**GIVEN ENTRIES:**
_ _ _
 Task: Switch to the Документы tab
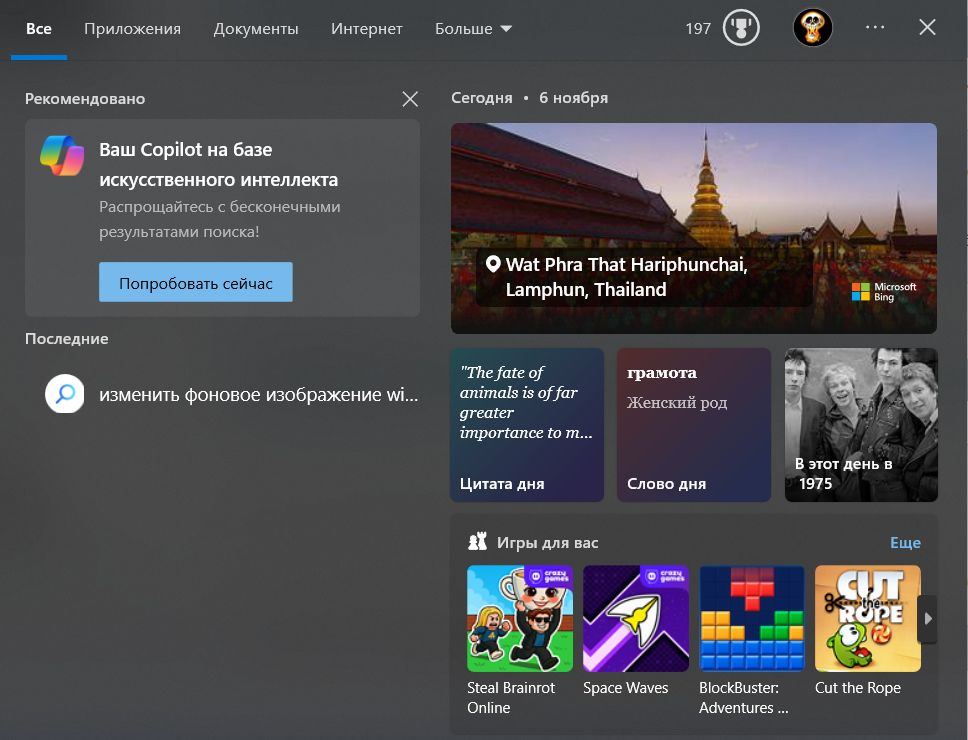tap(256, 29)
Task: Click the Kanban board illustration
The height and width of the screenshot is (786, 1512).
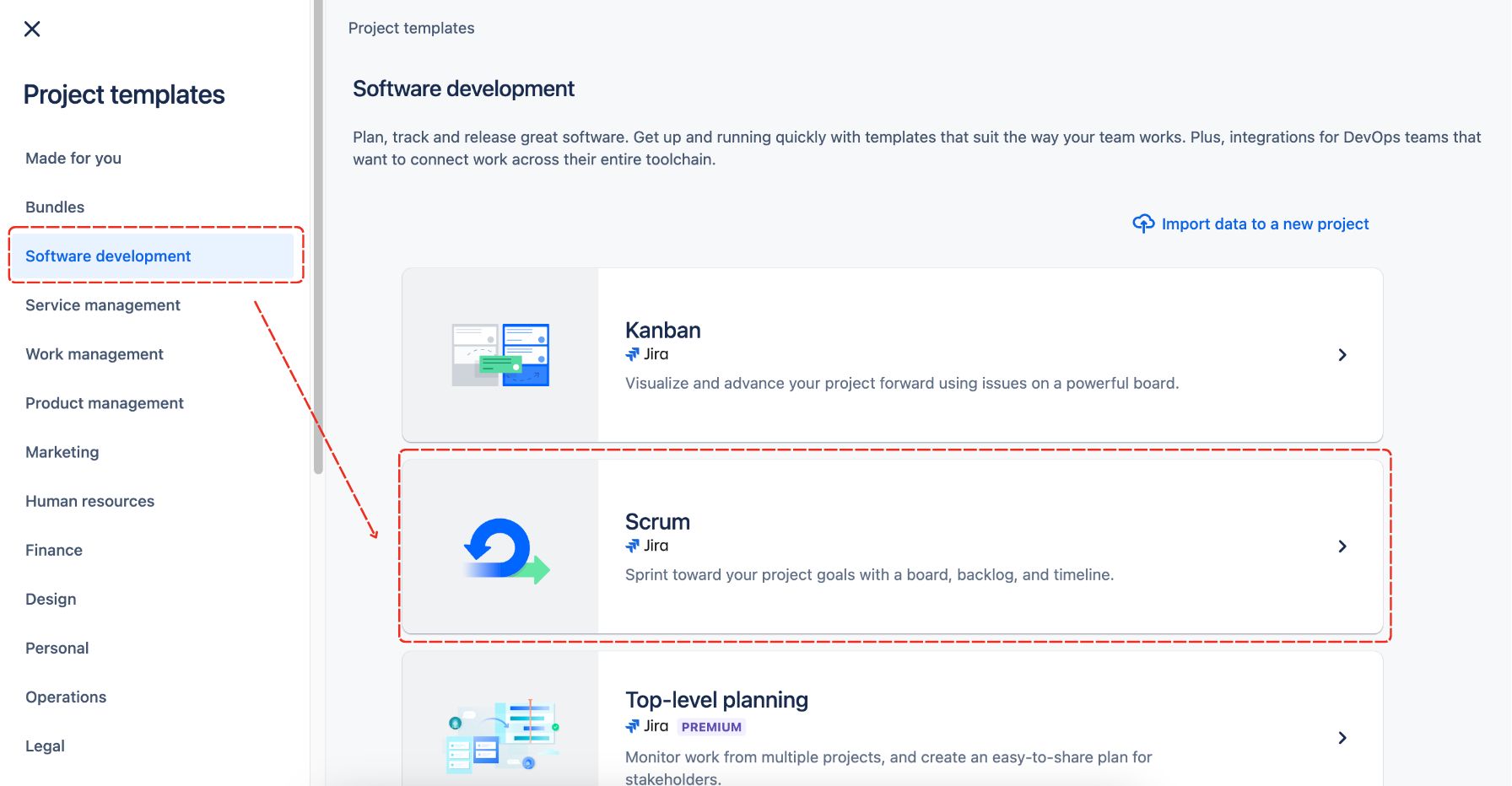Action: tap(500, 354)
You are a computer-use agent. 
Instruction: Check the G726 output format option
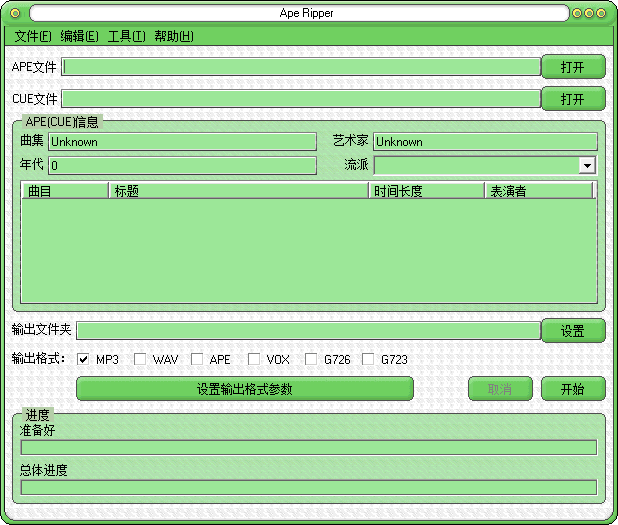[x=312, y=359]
_ _ _
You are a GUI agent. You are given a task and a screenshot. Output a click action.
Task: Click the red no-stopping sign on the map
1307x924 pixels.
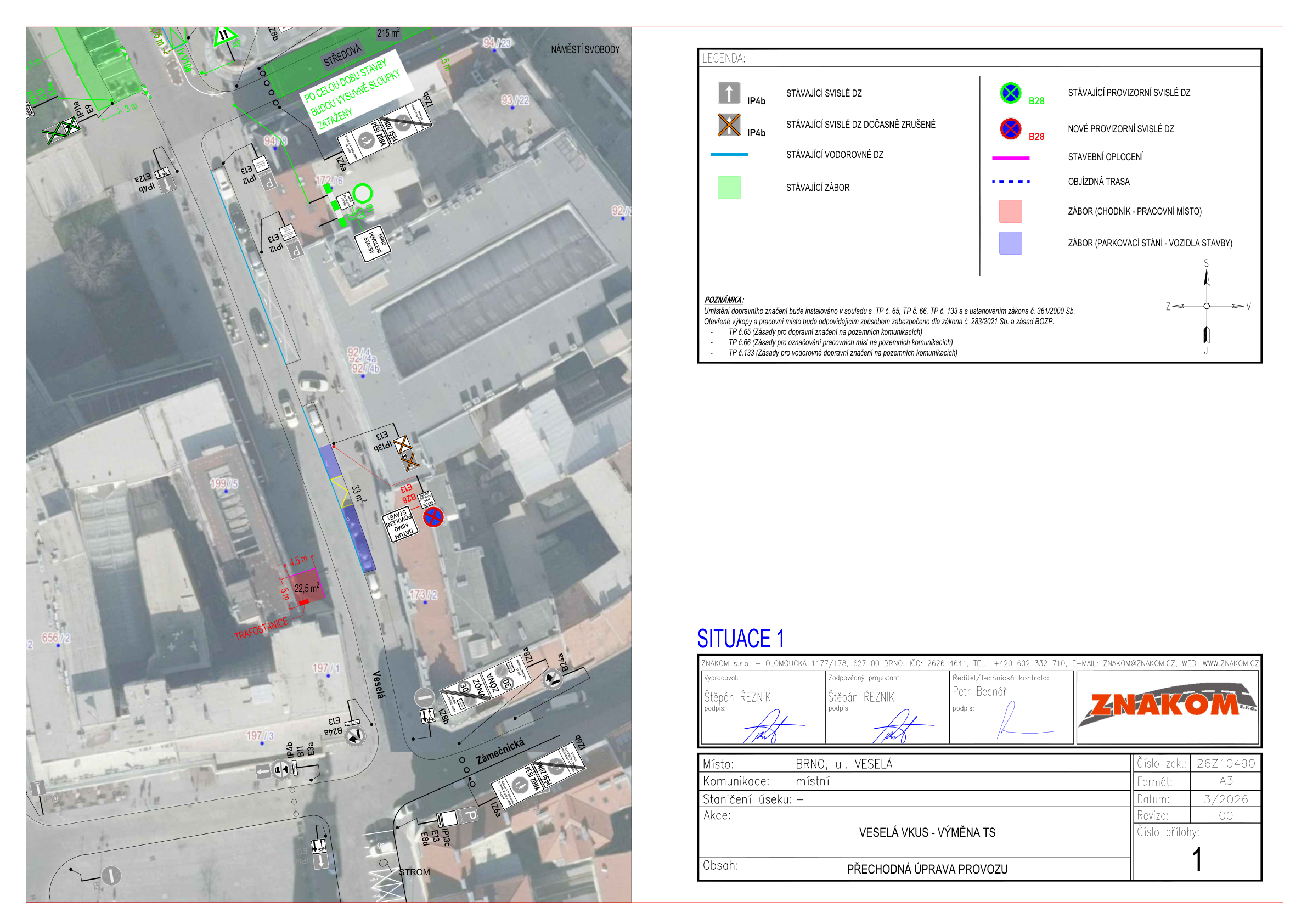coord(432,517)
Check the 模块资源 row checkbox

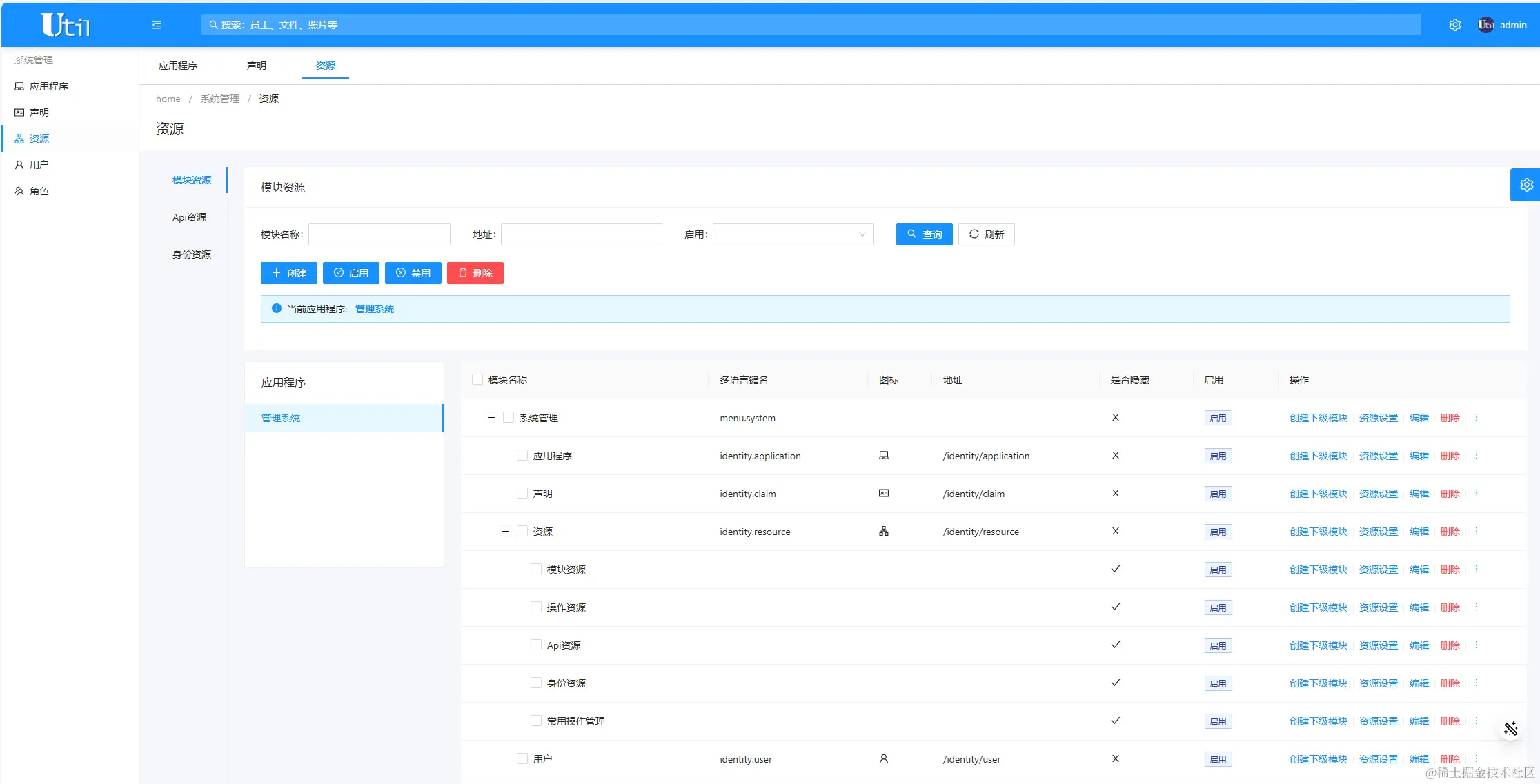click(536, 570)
_ _ _
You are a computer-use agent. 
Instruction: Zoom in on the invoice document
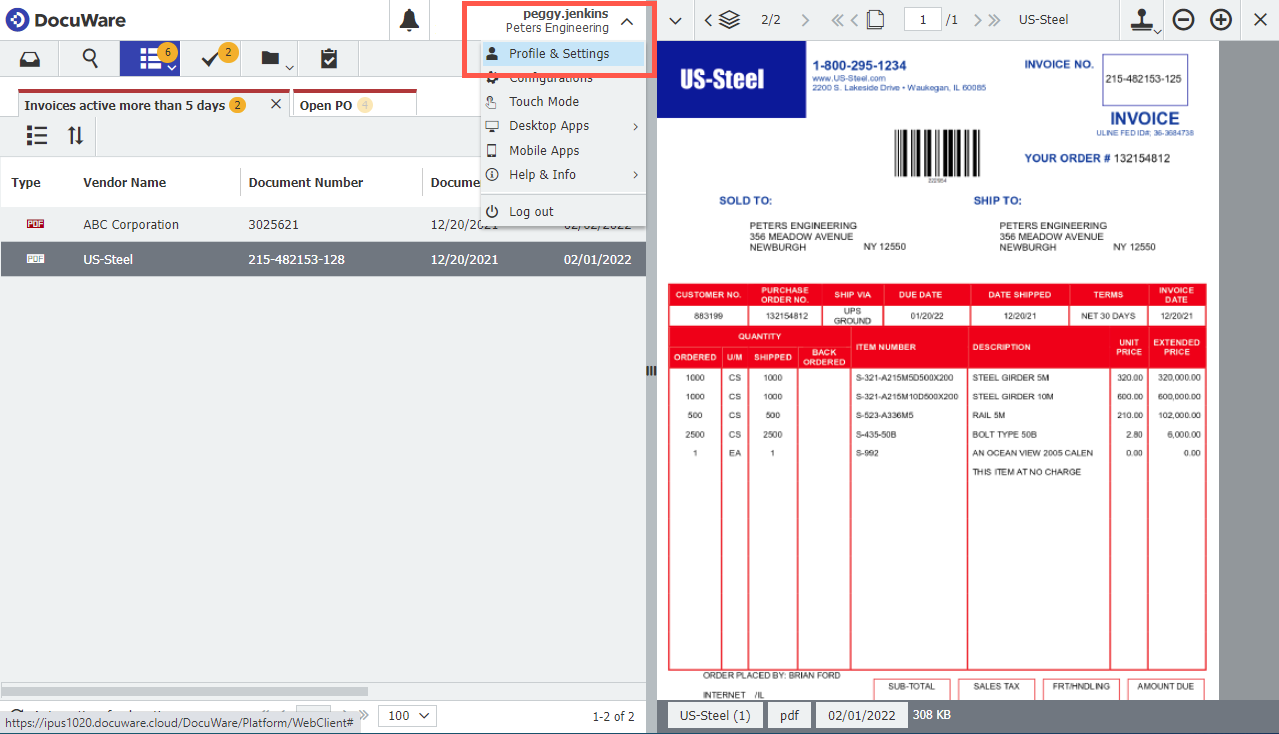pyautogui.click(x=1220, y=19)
_ _ _
**WHAT IS EXPECTED:** Please format the data starting at the line that contains "Task: Click the Kanban board illustration" and ending at the line that contains "[x=312, y=359]" as a JSON list of strings, one string per line with blank lines left out. Leave the pictures out of your answer.

**TASK RESULT:**
[
  "Task: Click the Kanban board illustration",
  "The height and width of the screenshot is (786, 1512).",
  "Action: tap(500, 354)",
  "You are a computer-use agent. ",
  "Instruction: Check the G726 output format option",
  "[x=312, y=359]"
]